Apparently we’ve over-priced our real property for the current market conditions. Ah, well.
The demand for single-family homes in our area is, according to realtors, still strong. However, the demand for a 3 bedroom, 1 bath, single-family home on a .55 acre lot, on a well-trafficked county road, next door to, as one customer put, “Sanford & Son,” is not high enough to warrant the price we were asking. We are negotiable, but in order to make the sale worthwhile — that is, to enable us to pay for a 4 bedroom, 2 bath house, which we like, near Poughquag — does not permit much room for movement once the realtor’s fee is factored out.

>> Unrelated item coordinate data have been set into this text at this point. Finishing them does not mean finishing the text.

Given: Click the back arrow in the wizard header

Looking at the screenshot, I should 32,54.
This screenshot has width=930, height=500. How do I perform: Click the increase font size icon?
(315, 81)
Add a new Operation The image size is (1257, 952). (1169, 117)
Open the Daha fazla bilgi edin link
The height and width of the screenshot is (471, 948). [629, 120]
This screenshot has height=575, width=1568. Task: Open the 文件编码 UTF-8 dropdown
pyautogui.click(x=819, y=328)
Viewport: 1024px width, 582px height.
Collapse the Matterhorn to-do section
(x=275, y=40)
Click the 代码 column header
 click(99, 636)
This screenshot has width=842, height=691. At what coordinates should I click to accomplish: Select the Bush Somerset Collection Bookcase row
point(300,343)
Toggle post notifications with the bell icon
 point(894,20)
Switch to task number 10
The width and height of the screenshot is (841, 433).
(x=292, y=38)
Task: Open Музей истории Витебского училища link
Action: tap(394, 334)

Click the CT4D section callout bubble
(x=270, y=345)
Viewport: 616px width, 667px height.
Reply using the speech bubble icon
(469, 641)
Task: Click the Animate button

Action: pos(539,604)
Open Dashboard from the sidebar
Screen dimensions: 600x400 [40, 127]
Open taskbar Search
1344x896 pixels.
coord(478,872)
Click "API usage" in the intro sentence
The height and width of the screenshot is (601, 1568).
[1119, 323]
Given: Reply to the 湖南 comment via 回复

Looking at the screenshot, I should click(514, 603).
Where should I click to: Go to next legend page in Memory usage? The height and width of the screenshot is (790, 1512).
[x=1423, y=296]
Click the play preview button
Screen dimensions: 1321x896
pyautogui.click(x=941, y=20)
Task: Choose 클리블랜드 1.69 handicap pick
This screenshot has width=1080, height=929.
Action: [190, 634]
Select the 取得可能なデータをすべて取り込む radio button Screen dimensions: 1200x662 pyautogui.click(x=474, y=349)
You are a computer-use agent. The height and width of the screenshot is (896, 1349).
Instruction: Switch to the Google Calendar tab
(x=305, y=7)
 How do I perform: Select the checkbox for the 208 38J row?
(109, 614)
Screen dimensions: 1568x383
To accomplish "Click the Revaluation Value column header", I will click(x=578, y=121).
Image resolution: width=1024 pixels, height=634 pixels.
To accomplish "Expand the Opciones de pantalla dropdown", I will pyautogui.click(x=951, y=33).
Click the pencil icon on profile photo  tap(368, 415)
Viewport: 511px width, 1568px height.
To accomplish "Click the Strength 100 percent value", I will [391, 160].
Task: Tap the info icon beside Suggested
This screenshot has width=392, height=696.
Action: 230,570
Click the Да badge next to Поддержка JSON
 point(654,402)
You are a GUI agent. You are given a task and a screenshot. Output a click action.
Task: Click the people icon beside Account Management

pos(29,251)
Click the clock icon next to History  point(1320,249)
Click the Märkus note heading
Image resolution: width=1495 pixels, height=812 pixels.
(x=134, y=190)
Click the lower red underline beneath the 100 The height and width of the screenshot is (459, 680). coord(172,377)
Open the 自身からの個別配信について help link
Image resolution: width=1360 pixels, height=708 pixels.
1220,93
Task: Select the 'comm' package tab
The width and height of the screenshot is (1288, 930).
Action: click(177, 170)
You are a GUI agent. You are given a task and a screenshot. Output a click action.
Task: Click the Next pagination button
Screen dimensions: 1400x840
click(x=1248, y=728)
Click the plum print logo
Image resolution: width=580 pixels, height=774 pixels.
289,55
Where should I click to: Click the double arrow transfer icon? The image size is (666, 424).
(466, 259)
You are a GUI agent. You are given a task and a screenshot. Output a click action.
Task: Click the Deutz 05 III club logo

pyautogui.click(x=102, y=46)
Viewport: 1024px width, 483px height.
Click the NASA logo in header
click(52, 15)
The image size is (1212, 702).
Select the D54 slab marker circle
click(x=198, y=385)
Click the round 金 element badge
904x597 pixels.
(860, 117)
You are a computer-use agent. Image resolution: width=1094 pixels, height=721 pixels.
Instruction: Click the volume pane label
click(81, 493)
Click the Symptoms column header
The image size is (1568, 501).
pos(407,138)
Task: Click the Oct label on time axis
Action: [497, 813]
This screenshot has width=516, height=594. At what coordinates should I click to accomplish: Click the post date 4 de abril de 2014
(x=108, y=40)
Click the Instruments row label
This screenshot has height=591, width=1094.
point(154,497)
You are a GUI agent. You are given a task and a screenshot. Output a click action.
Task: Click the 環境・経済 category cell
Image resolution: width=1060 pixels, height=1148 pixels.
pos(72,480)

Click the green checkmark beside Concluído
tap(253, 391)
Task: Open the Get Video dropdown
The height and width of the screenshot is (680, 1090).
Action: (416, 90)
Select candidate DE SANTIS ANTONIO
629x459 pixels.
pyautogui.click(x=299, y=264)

If I were obsessive enough about book-keeping, I would have kept more data points about our customer interactions so that I could graph the ebb and flow against the calendar, comparing the efficacy of various print and on-line media to the realtors’ multiple-listing services. But I didn’t. We had a fair amount of interest when the house first came on the market, and when it first entered the MLS, but interest tapered off after a few weeks, reaching a steady state of three to four calls per week.
In any case, our house is off the market, unless, of course, someone makes an offer we cannot refuse. And we’re back to our original plan from 2002: remodeling. Though I think ours is one of the better-looking examples in the area, we plan to turn this ranch built in 1958 into a new old house built from the patterns of home.